Exercise prompt = Please return the lines from the one with "The image size" through the end of the listing below, word for word, with every picture left out.

Entries shown =
⁂
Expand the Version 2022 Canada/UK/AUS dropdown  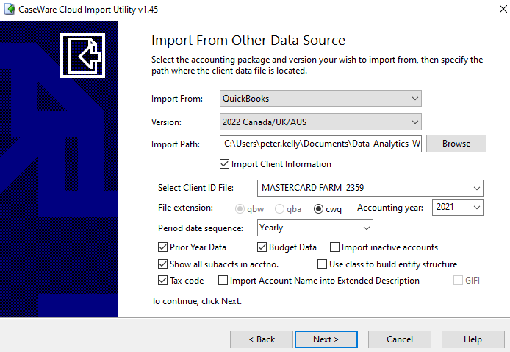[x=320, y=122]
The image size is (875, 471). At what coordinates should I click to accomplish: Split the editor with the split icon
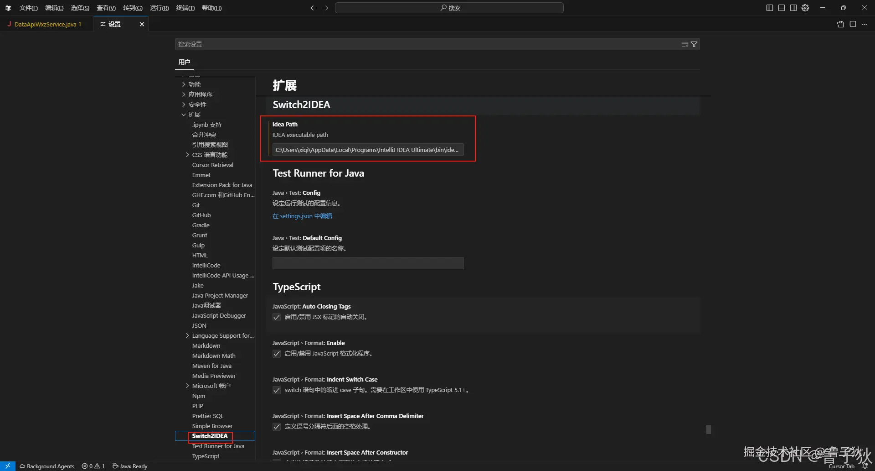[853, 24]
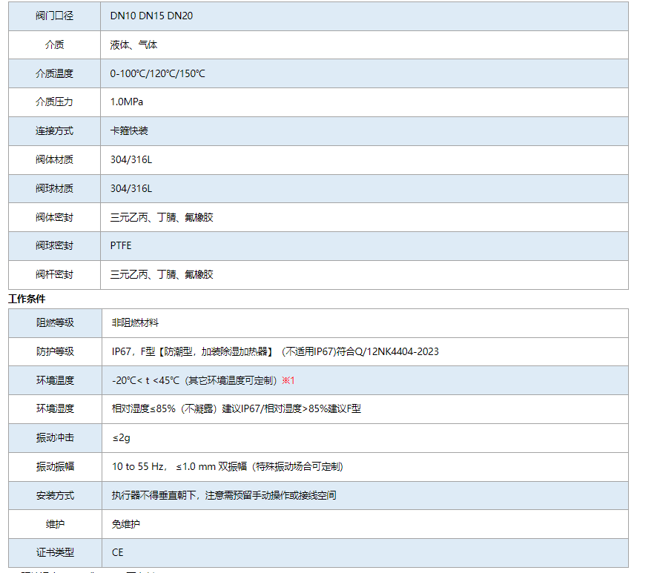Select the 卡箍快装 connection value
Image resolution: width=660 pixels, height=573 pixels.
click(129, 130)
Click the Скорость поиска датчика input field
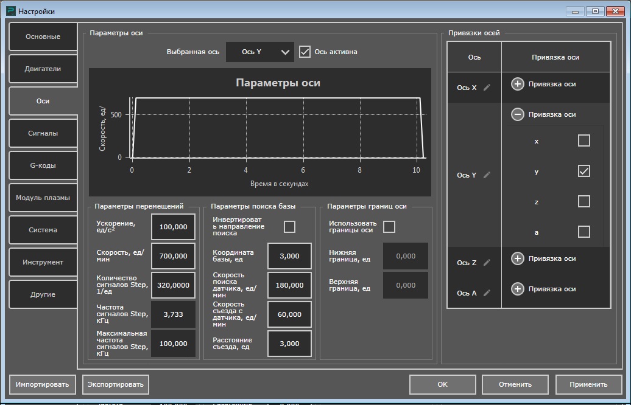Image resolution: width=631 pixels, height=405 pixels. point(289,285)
⁂
Written response =
The image size is (875, 471). At what coordinates should I click to accomplish: Split the editor with the split icon
[853, 24]
Select the 卡箍快装 connection value
Image resolution: width=660 pixels, height=573 pixels.
click(129, 130)
Click the Скорость поиска датчика input field
Image resolution: width=631 pixels, height=405 pixels. point(289,285)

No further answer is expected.